## DIRECTION:
Reproduce every line of the data below verbatim.

## SUPPLIED DATA:

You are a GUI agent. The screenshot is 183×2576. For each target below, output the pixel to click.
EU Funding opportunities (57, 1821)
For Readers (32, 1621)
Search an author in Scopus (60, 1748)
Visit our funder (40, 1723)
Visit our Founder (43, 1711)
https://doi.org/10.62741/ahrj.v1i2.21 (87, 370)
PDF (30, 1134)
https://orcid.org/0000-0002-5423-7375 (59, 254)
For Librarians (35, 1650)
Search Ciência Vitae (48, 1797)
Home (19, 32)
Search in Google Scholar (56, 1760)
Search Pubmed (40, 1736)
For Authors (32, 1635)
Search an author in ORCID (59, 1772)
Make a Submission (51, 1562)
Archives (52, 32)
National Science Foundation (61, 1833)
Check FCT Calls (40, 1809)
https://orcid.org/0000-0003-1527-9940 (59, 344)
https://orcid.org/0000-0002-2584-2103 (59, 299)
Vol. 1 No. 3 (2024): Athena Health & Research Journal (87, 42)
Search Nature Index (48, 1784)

## FULL RESPONSE:
You are a GUI agent. The screenshot is 183×2576. For each target below, output the pixel to click.
EU Funding opportunities (57, 1821)
For Readers (32, 1621)
Search an author in Scopus (60, 1748)
Visit our funder (40, 1723)
Visit our Founder (43, 1711)
https://doi.org/10.62741/ahrj.v1i2.21 (87, 370)
PDF (30, 1134)
https://orcid.org/0000-0002-5423-7375 (59, 254)
For Librarians (35, 1650)
Search Ciência Vitae (48, 1797)
Home (19, 32)
Search in Google Scholar (56, 1760)
Search Pubmed (40, 1736)
For Authors (32, 1635)
Search an author in ORCID (59, 1772)
Make a Submission (51, 1562)
Archives (52, 32)
National Science Foundation (61, 1833)
Check FCT Calls (40, 1809)
https://orcid.org/0000-0003-1527-9940 (59, 344)
https://orcid.org/0000-0002-2584-2103 (59, 299)
Vol. 1 No. 3 (2024): Athena Health & Research Journal (87, 42)
Search Nature Index (48, 1784)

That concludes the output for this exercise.